Northern Arizona

From Flagstaff to Wickenburg, here’s a guide to the cities of Northern Arizona:

Sedona
From Phoenix: I-17 to Hwy. 179. Drivers who pull to the side of Highway 179 or 89A to gaze at the otherworldly rock formations of Sedona cake their tires in red dust, recognize the tiny, colorful dots on distant monoliths as intrepid hikers, and find that any angle is a good angle for a panoramic photo. In addition to scenery and hiking, Sedona offers guided Jeep adventures, fine arts shopping, and an Uptown strip lined with dealers of fudge, grilled cactus, pottery, souvenir crystals, and clothing that could be found in the wardrobe of a Western movie.

Wickenburg
From Phoenix: I-17 to Carefree Hwy., west to Hwy. 60. Wickenburg was founded in the 1860s around such endeavors as ranching, rodeos and gold mining—all of which continue to flavor the city today. Several dude ranches welcome overnight guests. The rodeo grounds host competitors from junior-high level through the National Senior Pro Rodeo Association (NSPRA).
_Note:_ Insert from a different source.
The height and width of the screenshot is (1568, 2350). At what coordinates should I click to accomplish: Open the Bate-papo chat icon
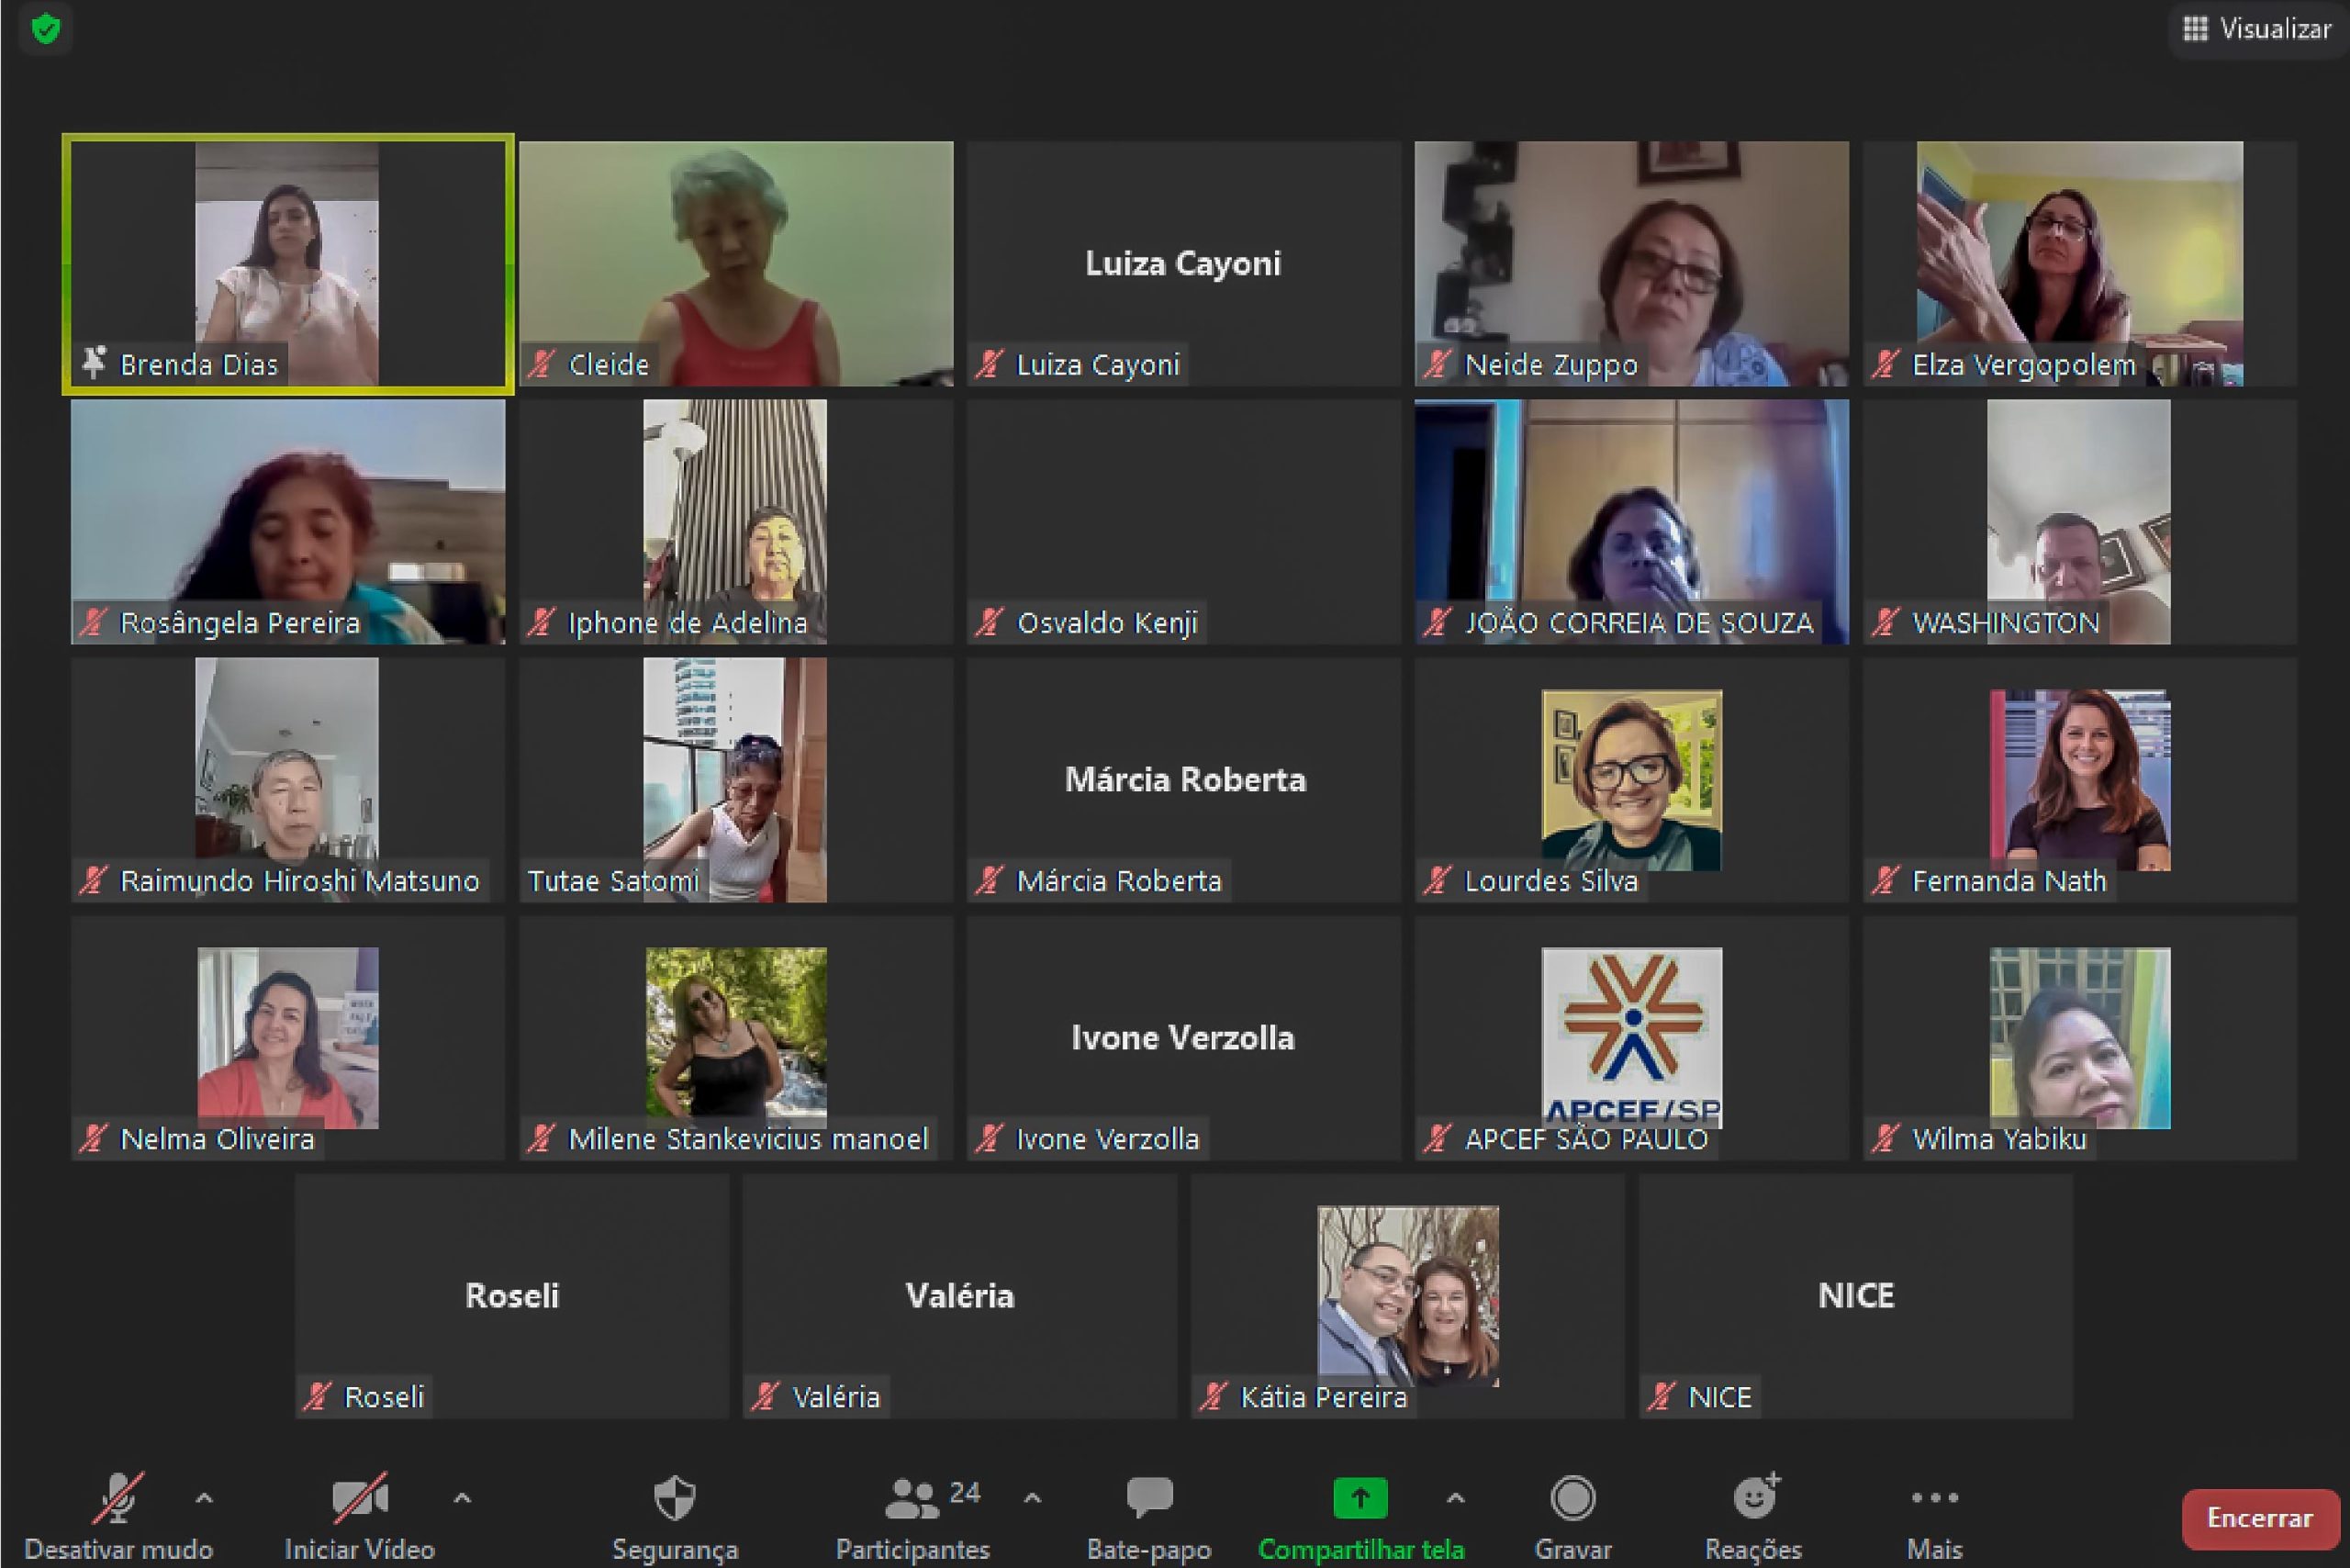[1148, 1497]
And memories of prospecting days, like the crumbling Vulture Mine and a host of general stores and saloons, still conduct business with a smile and some sass.

Jerome
From Phoenix: I-17 to Hwy. 260/Camp Verde exit. Jerome was a copper-mining boomtown in the 1870s, but experienced such a drastic drop in population after mining ceased in the 1950s that it came to be called a “ghost town.” Artists, antiques dealers and B&B hosts have long since reclaimed the town, giving modern-day visitors lots of reasons to poke around its crooked streets. At the base of Jerome’s Mingus Mountain sits the city of Clarkdale, from which Verde Canyon Railroad operates scenic rides into remote wilderness. Wilderness is tamed, if only slightly, at Out of Africa, a sprawling wildlife park in Camp Verde. Also in the Verde Valley sit the stone-walled ruins of Tuzigoot National Monument, which was once a thriving Sinagua village of more than 75 rooms, some with second stories and awesome vistas. Today’s visitors can examine room sizes and construction materials from a paved trail.

Prescott
From Phoenix: I-17 to Hwy. 69. Courthouse Plaza marks the social center of Prescott. Find it, and you’ll be at the doorstep of antiques shops, an artists co-op, the 1860s-reminiscent Sharlot Hall Museum and saloons with swinging doors. During the summer, the Plaza itself is a site of frequent arts festivals. Rock climbers adore the crags of nearby Granite Dells, and doily devotees fantasize about what life must be like inside one of the Victorian houses on Mount Vernon Avenue.

Flagstaff
From Phoenix: I-17 to Milton Road/Route 66. In Flagstaff, natural, mindful pursuits are obvious. The San Francisco Peaks are popular with hikers (Humphreys Peak is the highest point in Arizona). Biking and hiking shacks, vegetarian cafes, head shops and blues bars pepper the downtown streets.

Grand Canyon
From Phoenix: I-17 to I-40. The Colorado River carved this impressive gorge over the course of millions of years. The South Rim is approximately a four-hour drive from Phoenix and is the most accessible entrance to Grand Canyon National Park. Mule, horse, air, motorcoach and boat tours require reservations, but ranger programs are offered daily.